MiLOs
'Andrew Dahley
Andrew Dahley
Nur allzu oft huldigen wir dem technischen Fortschritt, ohne uns Gedanken über die Zweckmäßigkeit unseres Tuns zu machen. Sinnlos arbeiten wir daran, Computer schneller, leistungsstärker und effizienter zu machen, um mehr und schneller produzieren zu können. Doch anstatt die Zeit, die wir uns dadurch ersparen, zur Erholung oder zur Pflege zwischenmenschlicher Kontakte zu nützen, sind wir der Technologie derart verfallen, daß wir diese Zeit aufwenden, um noch mehr zu produzieren. In vielerlei Hinsicht scheint es so, als würde die symbiotische Beziehung zwischen Mensch und Technologie sich in Richtung Parasitismus entwickeln – falls wir dieses Stadium nicht ohnehin bereits erreicht haben. Wir arbeiten weiter am technischen Fortschritt, damit wir noch mehr Fortschritt erzielen können … doch zu welchem Zweck? Aus der Perspektive der Evolution könnte man vielleicht damit argumentieren, daß die Technologie möglicherweise eines Tages für das Überleben des menschlichen Genpools verantwortlich sein könnte. Aber die meisten Menschen werden sich wohl darin einig sein, daß Leben mehr als das bloße Überleben unserer Gene bedeutet.

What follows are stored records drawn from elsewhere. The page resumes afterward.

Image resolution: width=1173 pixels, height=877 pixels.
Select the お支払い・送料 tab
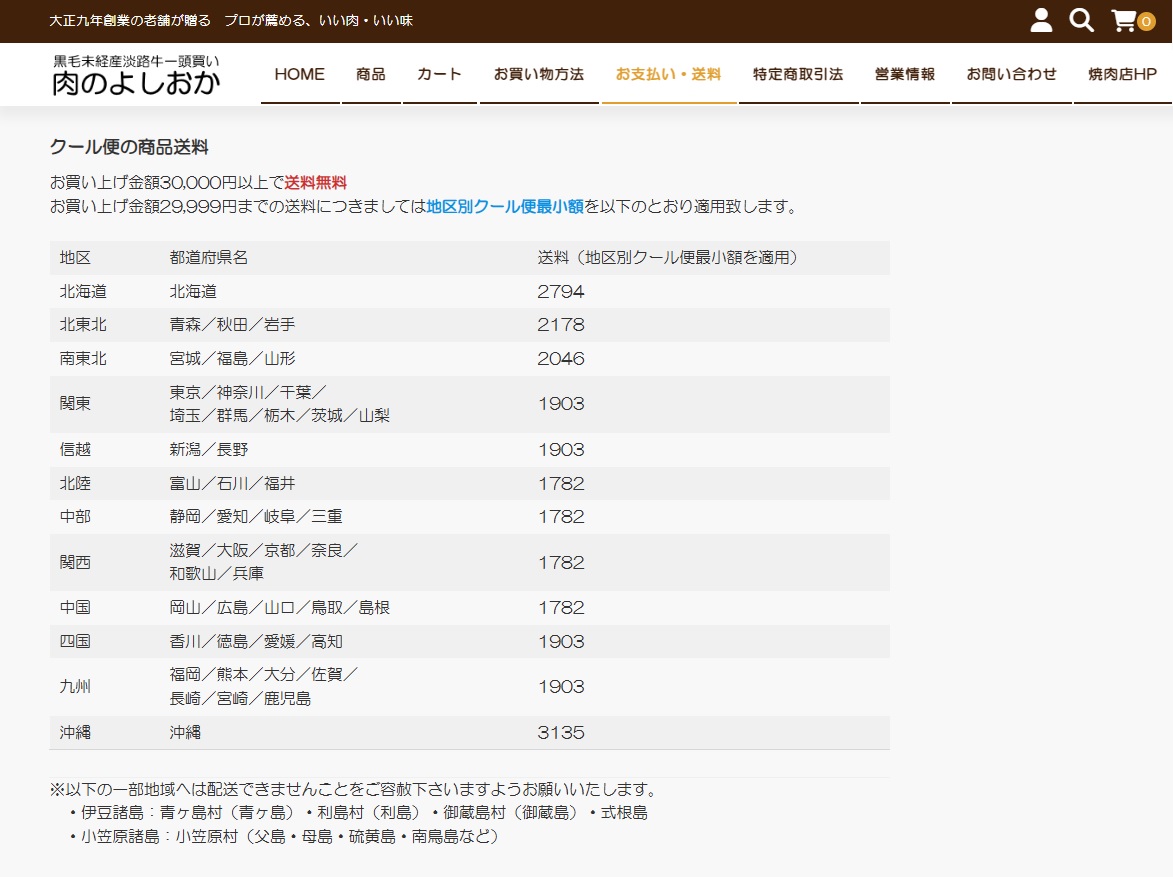point(668,74)
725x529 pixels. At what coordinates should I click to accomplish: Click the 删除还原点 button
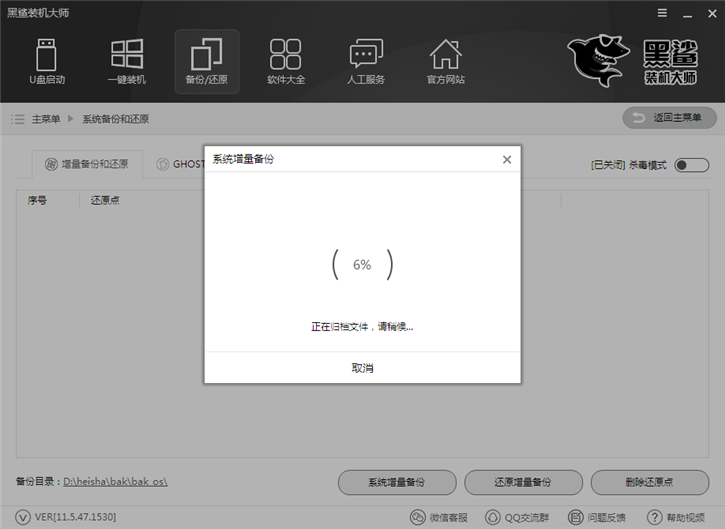(649, 482)
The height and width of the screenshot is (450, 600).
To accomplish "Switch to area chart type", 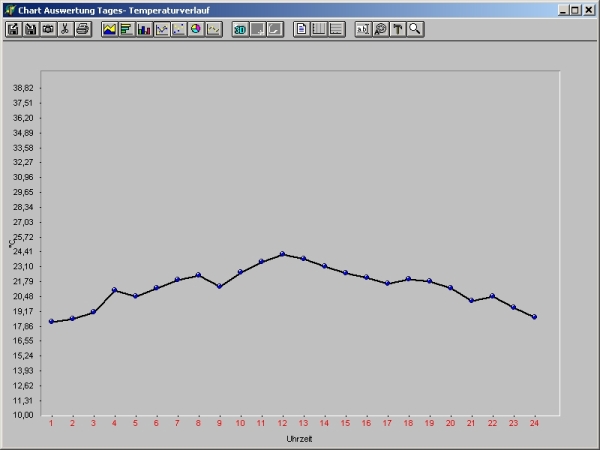I will coord(109,29).
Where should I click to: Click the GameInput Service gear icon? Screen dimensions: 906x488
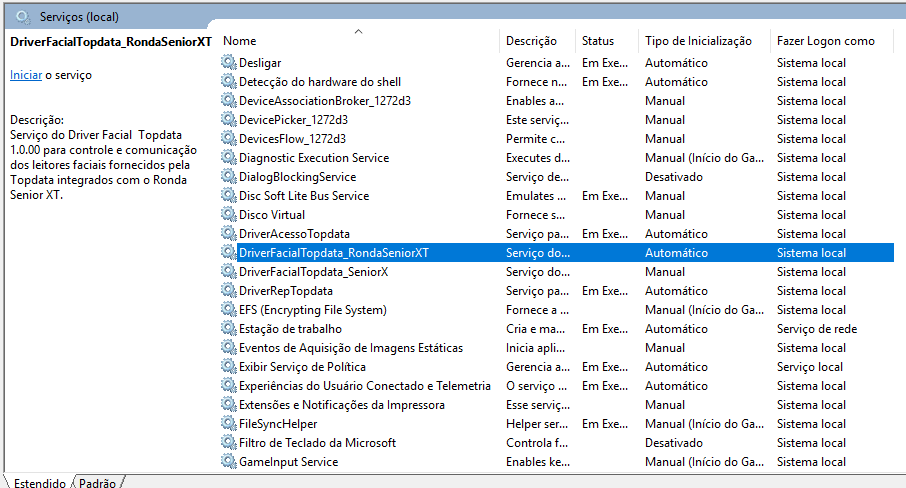229,462
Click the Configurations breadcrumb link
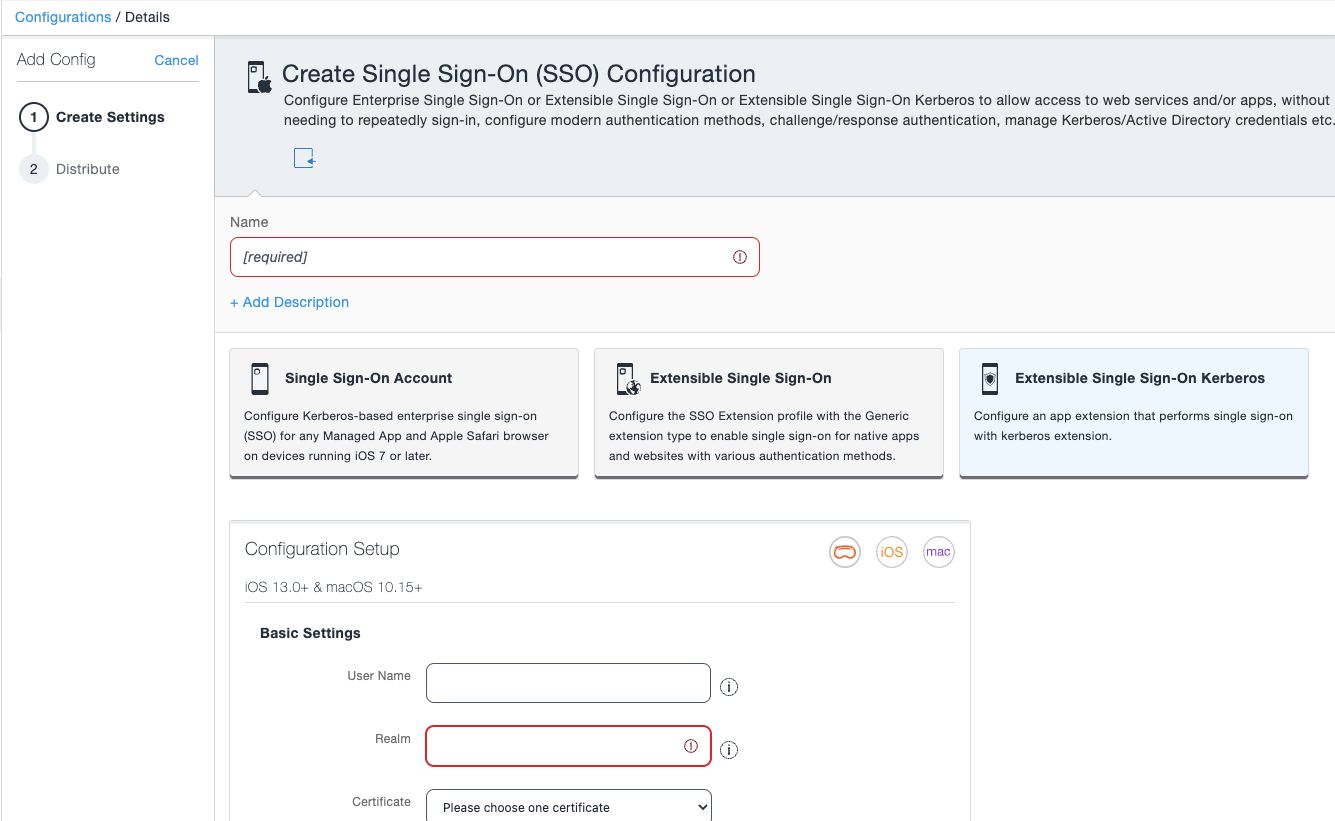 click(62, 16)
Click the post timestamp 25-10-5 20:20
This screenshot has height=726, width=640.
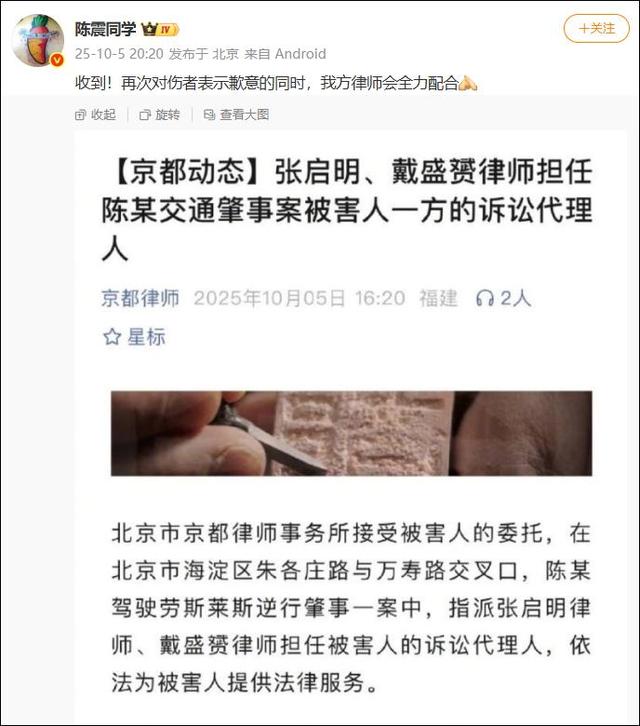(119, 54)
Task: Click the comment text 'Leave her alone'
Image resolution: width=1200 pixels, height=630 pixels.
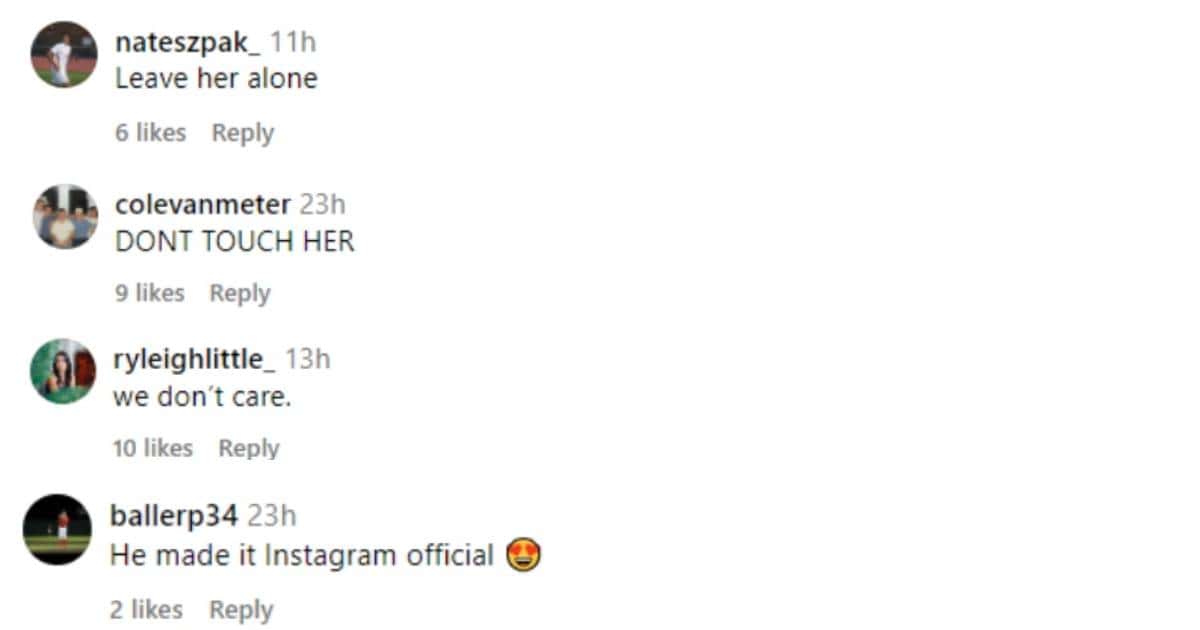Action: [217, 78]
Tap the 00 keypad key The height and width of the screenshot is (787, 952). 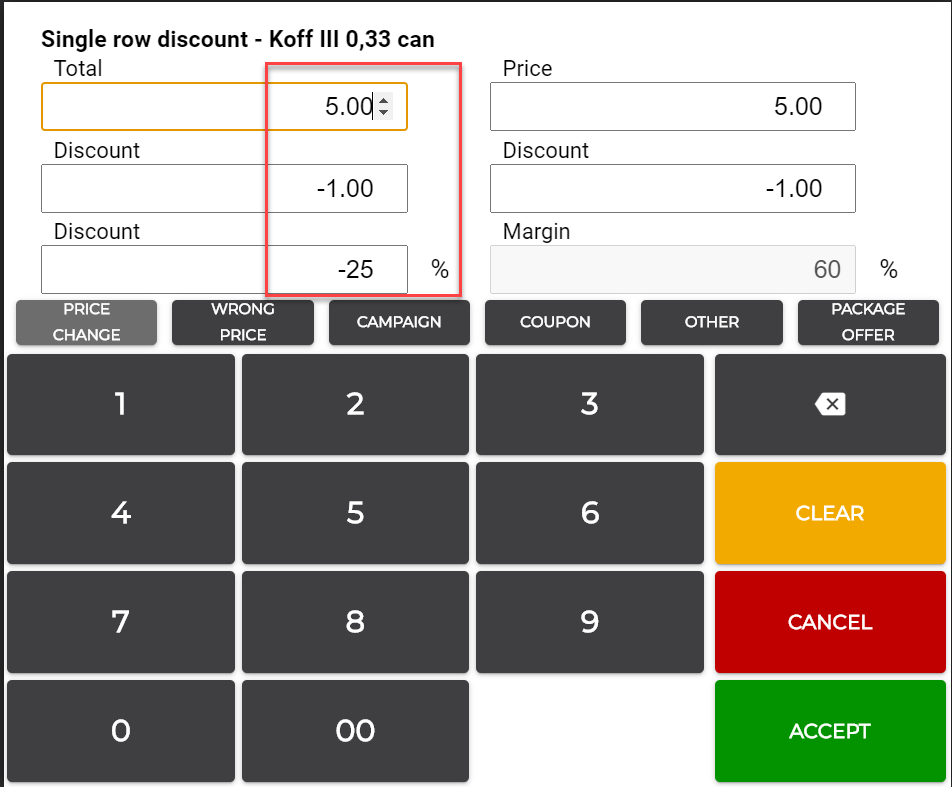[355, 731]
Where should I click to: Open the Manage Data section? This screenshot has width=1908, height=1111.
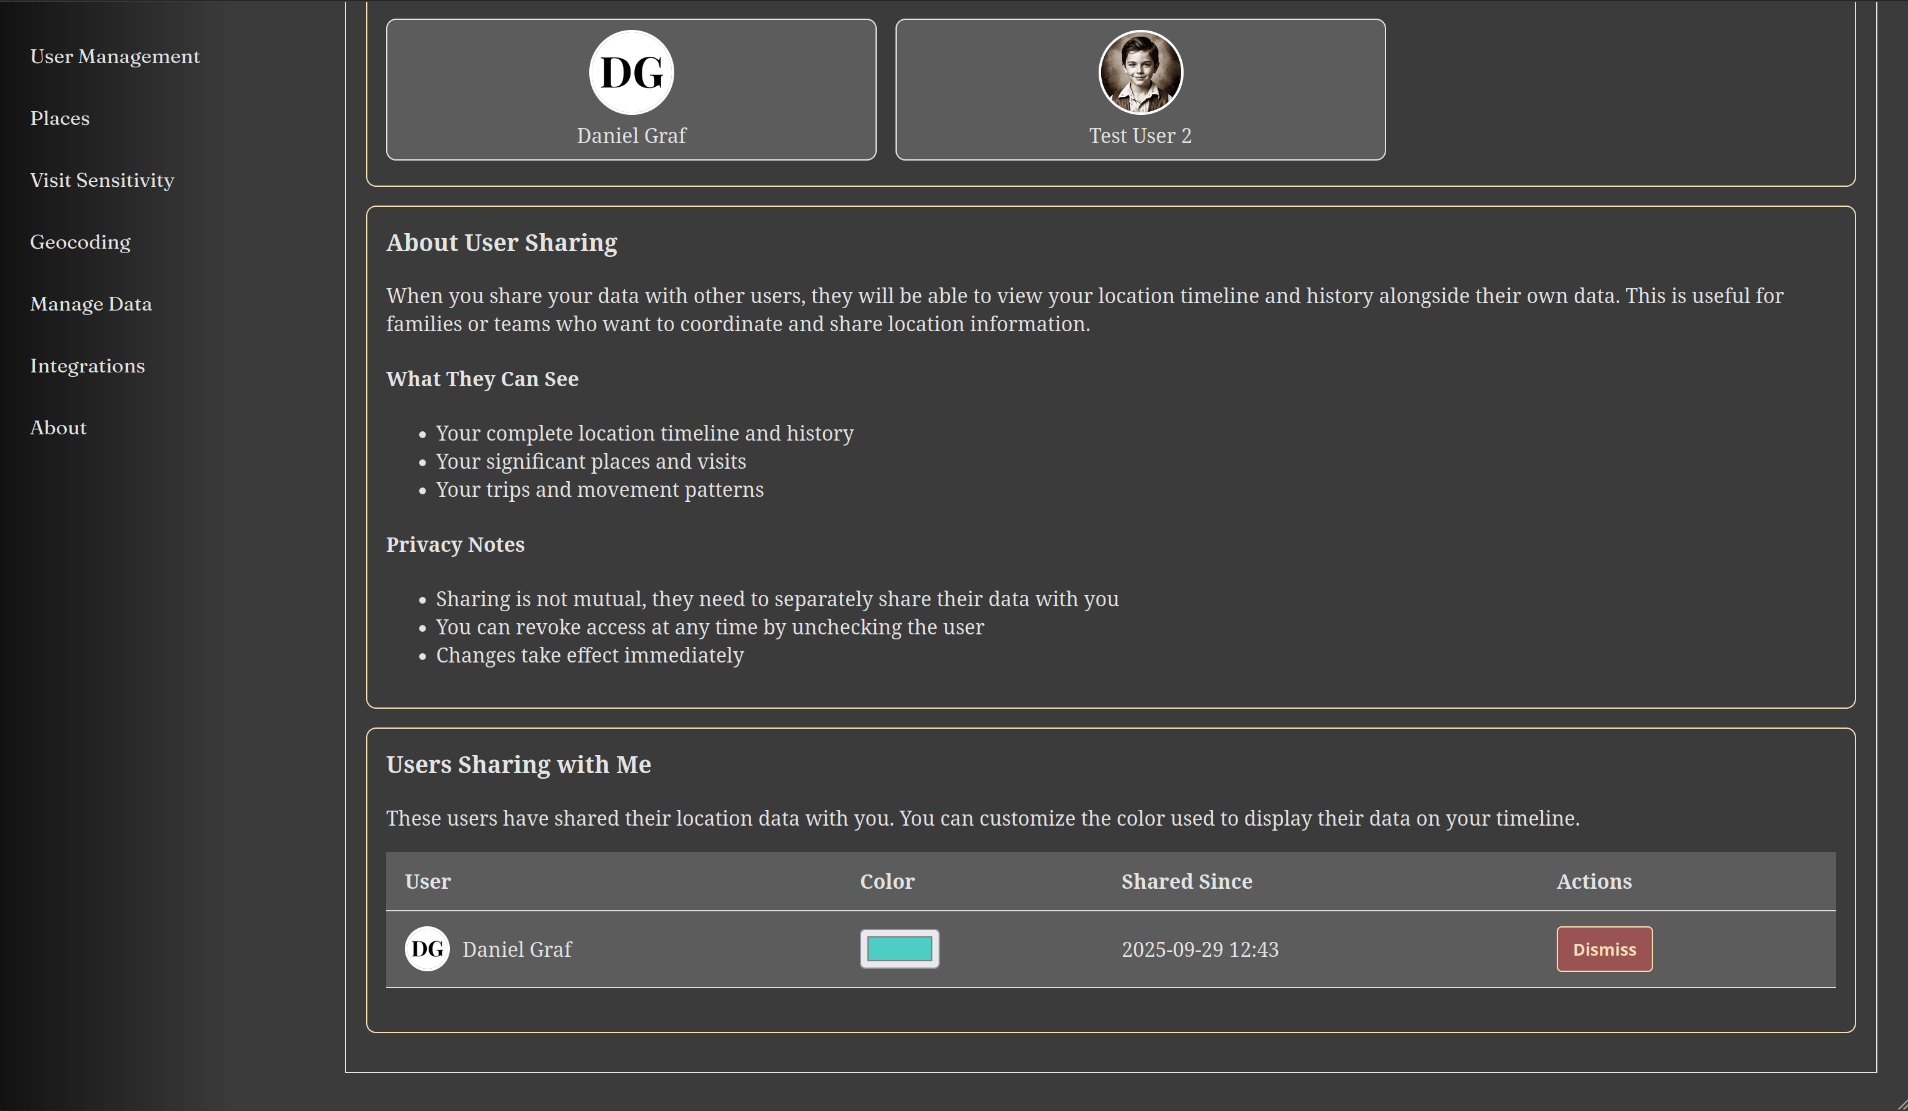tap(91, 305)
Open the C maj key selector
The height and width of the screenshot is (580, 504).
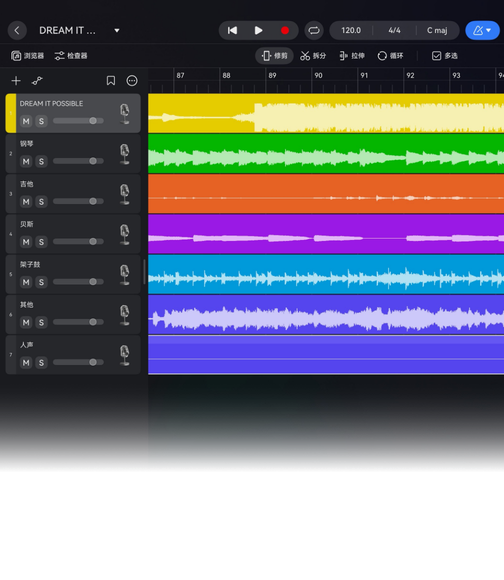437,30
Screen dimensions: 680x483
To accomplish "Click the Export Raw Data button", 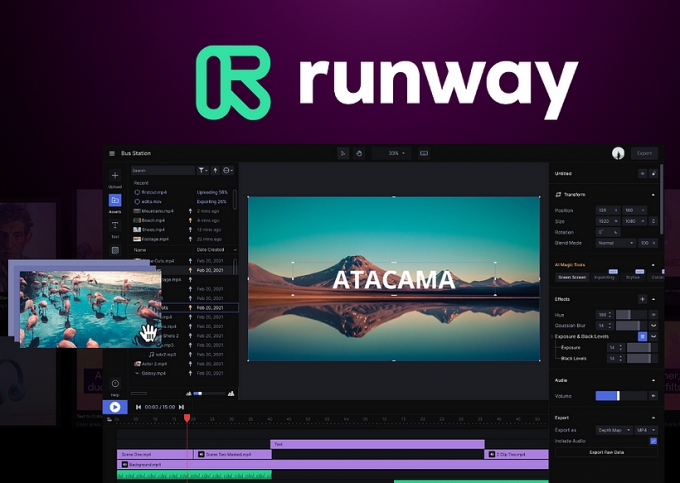I will (606, 453).
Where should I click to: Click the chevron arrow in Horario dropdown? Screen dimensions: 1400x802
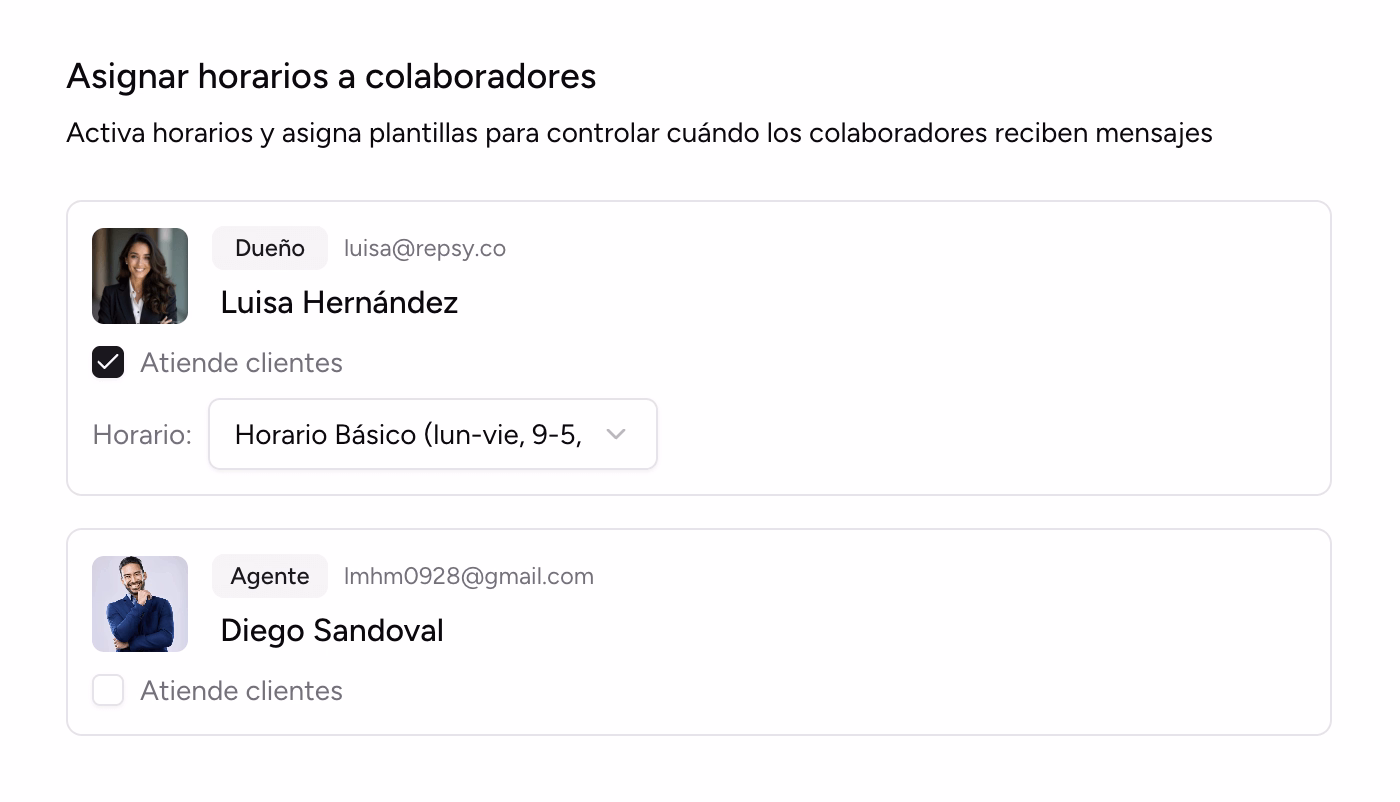coord(616,434)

MiLOs verwendet eine Kombination erprobter und neuer Technologien in einer Art und Weise, die mit einer derartigen Selbsterhaltung nicht das geringste zu tun hat. Wir setzen hier die Technologie nicht dazu ein, um die Geschwindigkeit oder die Effizienz irgendwelcher Aufgaben oder Verfahren zu steigern, sondern ganz einfach, um die Menschen in einer mechanisierten Welt, in der eine Trennung so einfach geworden ist, näher zusammen zu bringen. MiLOs kann mit Hilfe von Silikon, Algorithmen, Metallen und Seltenerdmagneten etwas sehr Einfaches, aber zugleich auch Gewaltiges bewirken, nämlich ein grundlegendes Gesetz der Physik brechen und Magie schaffen. Unter Verwendung haptischer Technologie können wir ein einzelnes physisches Objekt schaffen, das an mehreren Orten zugleich existiert. Dieses multilokalisierte Objekt [Multi-Locational Object – MiLO] kann von mehreren, geographisch voneinander getrennten Menschen gleichzeitig in der Hand gehalten, gefühlt und manipuliert werden, wodurch eine physische und vertrauliche Verbindung entsteht, die Entfernungen überbrückt.
Diese Magie wird durch den digitalen Äther möglich, der unsere Welt unaufhaltsam durchdringt. Unser Konzept von global zugänglichen Informationsräumen hat einen Ort geschaffen, der nicht an die Physik der realen Welt gebunden ist – unsere eigene‚ digitale Ebene'. Derzeit lassen wir diese neue Ebene beinahe völlig von der physischen Welt getrennt und erlauben uns nur kurze Blicke durch die kleinen Fenster auf unseren Computern, doch wir könnten auch damit beginnen, diesen unnötigen Abgrund zu überbrücken. Wir können jetzt damit beginnen, Objekte zu erschaffen, die sowohl über ein reales als auch über ein virtuelles Selbst, über Körper und Geist verfügen. Wir können nunmehr Gott spielen und verschiedenen physischen Objekten ein und dieselbe Seele geben, damit sie gleich denken und handeln und damit die Illusion entsteht, daß all diese verschiedenen Objekte in Wirklichkeit nur ein einziges wären. Wir können noch einen Schritt weitergehen und uns Objekte in unserer Umgebung vorstellen, die wir mit anderen, geographisch entfernten Menschen teilen, oder zwei physische Räume so vollständig miteinander verbinden, daß alles darin Befindliche geteilt wird. Die Illusion beginnt, sich von magischen Objekten auf geistige Wesen zu verlagern, wobei jede Person den Geist der anderen Person, die im selben Raum existiert und dieselbe Realität manipuliert, spürt. Wir können sogar noch weitergehen und uns vorstellen, daß das zu teilende Objekt ein Teil des Körpers selbst ist, die Lunge oder das Herz, vielleicht auch der Verstand. Und damit nähern wir uns dem Punkt, an dem zwei ganze Körper sich ein und denselben Geist teilen. An diesem Punkt hören wir damit auf, blind der Technologie zu huldigen, sondern unterwerfen sie uns, um unsere eigene Realität zu formen.